The only option left was simple: accept it into himself. It was a terrifying, desperate idea, one Tsem struggled to even approach. The question of how to do so pounded through his head, but he already had an answer. So many desires ran through what was left of the raptors, all strong enough that they’d clung to him even past the various beasts’ deaths. One was most prominent though, most demanding. More than it called for blood, more than it called for him to hunt, the demonic blob of jing called for freedom, for flight.
Tsem could accept that desire, even if he’d never had it himself before now. He allowed the jing to flow back into him, carefully guiding it to a position within himself, weaving it by instinct, and harnessing every bit of insight afforded him through this desperate battle. He could feel himself forever changing, on a fundamental level, even as the foreign jing accepted its place within him, already sending qi towards his back.
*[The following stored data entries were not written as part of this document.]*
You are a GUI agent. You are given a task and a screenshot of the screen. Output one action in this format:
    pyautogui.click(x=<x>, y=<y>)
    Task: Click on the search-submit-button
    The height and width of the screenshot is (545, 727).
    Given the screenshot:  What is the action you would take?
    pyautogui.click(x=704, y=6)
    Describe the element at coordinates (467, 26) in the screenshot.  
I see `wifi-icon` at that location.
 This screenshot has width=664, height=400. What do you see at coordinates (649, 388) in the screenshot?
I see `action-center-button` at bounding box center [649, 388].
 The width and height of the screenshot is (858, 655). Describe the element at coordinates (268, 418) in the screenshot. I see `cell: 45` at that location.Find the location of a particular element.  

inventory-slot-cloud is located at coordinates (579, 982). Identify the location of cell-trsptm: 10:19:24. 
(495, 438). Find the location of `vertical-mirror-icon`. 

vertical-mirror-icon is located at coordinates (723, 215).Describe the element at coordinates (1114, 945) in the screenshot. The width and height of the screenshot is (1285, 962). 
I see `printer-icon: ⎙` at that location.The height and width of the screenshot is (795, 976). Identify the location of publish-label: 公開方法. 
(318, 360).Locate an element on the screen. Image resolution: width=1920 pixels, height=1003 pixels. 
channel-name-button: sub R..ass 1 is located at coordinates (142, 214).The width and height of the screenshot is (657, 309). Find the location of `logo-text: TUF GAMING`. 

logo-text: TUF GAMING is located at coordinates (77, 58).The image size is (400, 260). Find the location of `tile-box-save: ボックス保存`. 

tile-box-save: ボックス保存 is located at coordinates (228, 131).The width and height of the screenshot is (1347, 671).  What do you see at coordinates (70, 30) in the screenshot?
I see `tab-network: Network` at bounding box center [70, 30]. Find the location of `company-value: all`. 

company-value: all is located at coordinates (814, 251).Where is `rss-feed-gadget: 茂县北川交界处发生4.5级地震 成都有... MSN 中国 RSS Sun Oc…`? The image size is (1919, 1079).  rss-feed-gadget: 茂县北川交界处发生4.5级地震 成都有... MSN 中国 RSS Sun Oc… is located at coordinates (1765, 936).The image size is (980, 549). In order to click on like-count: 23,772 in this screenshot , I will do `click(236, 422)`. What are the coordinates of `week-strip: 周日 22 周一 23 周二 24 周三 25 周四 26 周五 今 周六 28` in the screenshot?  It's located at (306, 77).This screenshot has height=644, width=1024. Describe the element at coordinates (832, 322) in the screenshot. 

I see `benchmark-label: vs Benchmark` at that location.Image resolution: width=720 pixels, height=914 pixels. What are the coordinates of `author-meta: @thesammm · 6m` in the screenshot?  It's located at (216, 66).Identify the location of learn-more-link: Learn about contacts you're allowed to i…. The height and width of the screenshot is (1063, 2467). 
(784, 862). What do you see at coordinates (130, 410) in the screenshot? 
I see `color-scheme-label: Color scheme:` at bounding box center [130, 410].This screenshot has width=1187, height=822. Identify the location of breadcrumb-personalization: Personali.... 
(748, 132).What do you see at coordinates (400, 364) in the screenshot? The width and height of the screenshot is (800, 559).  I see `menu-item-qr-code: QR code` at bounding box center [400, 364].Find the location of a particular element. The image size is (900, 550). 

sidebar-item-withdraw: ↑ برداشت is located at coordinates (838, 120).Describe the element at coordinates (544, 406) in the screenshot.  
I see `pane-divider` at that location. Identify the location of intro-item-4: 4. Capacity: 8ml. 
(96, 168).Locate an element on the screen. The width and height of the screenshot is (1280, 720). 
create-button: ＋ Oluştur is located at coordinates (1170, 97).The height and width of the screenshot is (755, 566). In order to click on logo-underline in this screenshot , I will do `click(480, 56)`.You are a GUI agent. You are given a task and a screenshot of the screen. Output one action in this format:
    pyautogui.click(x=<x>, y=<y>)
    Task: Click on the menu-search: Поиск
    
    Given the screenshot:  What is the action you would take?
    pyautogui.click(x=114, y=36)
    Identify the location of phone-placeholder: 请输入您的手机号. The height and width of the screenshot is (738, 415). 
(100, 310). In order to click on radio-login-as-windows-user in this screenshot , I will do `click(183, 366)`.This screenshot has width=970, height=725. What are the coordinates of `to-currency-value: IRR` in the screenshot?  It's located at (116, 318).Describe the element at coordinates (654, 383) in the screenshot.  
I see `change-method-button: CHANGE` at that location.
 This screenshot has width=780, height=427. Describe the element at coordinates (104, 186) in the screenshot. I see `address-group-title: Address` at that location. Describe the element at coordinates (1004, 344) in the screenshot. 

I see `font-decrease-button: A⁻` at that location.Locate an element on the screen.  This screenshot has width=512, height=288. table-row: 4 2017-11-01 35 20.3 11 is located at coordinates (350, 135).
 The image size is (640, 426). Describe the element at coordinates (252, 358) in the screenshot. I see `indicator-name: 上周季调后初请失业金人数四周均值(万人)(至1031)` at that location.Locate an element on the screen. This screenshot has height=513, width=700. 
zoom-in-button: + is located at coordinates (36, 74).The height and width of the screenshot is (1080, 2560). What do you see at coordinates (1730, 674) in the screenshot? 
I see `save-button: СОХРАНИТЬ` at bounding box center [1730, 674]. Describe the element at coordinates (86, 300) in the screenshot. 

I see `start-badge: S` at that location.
A pain came from that area, an internal pain. A thirteenth meridian burrowed its way through his body, connecting points on his shoulders. Then they began to grow. Feathers of brown and black. These weren’t foreign parts to him though, they were him. Just as the fingers on his hands were part of him, so too were the feathers on his wings.
Tsem didn’t see what exactly happened, the last of his energy was spent and he was keeling over. Wings grew along his back though, larger and heavier than those on a normal raptor. Their formation was fueled by qi and the careful weave of new jing. These weren’t the wings of a ghalri raptor though that foundation was there. No, these were Tsem’s wings.